Nine Nine (နိုင်းနိုင်း; born Tin Zaw Latt on 2 December 1978) is a Burmese actor. He is best known for his leading roles in several Burmese films. Throughout his career, he has acted as leading actor in over 200 films.

==Early life and education==
Nine Nine was born on 2 December 1978 in Yangon, Myanmar. He graduated from Yangon University.

==Career==
Nine Nine entered the modeling world under the name Tin Zaw Latt in 1996 and began his acting career in 1997 under the name Nine Nine from Snow White Film Production. He became known to fans through his TV commercials, magazine covers, journals, newspaper covers and music videos.
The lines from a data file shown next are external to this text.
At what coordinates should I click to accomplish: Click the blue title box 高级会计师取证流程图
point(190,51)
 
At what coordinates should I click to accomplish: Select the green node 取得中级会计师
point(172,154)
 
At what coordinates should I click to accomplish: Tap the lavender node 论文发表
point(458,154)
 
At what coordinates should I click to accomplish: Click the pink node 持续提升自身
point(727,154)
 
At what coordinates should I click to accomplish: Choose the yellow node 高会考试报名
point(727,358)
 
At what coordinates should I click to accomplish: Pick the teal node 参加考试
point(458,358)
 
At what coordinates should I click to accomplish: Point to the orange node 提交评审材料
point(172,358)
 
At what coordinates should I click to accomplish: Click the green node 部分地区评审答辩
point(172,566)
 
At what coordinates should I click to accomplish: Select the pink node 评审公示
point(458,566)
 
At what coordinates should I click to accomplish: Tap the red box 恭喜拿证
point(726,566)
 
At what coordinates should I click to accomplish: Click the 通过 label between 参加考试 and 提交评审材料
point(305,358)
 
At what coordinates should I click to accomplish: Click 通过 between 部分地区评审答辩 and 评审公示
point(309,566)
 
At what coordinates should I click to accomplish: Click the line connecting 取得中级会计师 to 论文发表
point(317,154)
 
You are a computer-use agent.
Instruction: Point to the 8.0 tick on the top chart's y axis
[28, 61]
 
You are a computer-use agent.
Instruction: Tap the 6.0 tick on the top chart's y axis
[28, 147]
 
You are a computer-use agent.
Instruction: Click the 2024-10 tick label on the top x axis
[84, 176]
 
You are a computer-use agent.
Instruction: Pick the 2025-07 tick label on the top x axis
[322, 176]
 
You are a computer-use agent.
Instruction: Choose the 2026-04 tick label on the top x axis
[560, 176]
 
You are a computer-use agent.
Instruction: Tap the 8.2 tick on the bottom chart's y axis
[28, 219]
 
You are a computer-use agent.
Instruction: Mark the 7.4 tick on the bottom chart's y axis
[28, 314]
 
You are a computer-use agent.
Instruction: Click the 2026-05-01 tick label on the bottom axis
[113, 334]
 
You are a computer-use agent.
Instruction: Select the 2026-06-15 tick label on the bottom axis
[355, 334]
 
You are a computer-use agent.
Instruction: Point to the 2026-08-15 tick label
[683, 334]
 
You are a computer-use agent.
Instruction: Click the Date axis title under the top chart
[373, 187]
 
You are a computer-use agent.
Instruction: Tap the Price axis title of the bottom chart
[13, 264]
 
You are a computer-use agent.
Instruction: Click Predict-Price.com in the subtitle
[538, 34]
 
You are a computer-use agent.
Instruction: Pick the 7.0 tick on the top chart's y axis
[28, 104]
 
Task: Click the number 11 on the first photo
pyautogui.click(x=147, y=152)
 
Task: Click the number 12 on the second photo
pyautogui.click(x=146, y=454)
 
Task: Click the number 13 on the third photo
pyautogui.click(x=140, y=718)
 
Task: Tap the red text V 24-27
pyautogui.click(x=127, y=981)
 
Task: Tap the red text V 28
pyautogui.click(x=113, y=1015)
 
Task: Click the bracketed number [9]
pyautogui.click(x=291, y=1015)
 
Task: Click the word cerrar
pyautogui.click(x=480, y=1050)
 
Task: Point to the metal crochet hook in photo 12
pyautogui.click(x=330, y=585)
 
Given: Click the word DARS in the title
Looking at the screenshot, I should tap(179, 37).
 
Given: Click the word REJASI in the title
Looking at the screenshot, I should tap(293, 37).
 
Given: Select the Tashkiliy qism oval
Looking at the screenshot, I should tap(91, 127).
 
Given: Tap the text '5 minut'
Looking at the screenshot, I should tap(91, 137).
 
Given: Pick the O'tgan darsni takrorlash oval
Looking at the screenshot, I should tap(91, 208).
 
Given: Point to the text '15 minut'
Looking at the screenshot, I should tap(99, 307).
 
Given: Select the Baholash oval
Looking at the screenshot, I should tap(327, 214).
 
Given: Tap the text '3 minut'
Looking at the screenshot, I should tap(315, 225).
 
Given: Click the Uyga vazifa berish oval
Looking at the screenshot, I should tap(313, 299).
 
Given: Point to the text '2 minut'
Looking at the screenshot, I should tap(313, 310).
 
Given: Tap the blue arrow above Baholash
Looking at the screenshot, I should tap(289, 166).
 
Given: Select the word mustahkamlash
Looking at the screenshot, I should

Then he starred in many film with various actress.

==Filmography==

===Film===
- Dar Bae Naw (2003)
- Myaw Lint Chin Myar Swar (2006) – Sit Naing
- The Moon Lotus (2011) – Aung Naing Thu
- မဟာဆန်တဲ့မျက်နှာဖုံး (2015) – Steel
- Kunlong Rak 40 (ကွမ်းလုံရက်၄၀; 2017)
- The Mystery of Burma: Beyond the Dote-hta-waddy (2018) – Htet Paing
- Toxic Man (2018) – Zaw Htike
- Someone (2018)
- The Only Mom (2019) – Aung Thura
- The Great Myanmar (2019) – Kyansittha
- Two Worlds (2019) – Kyaw Htet
- Price Of Love ( 2026 ) - U Nay Thu Kha

==Personal life==
Nine Nine married Sandi Cho on 12 January 2008 at the Sedona Hotel. They have three daughters and one son.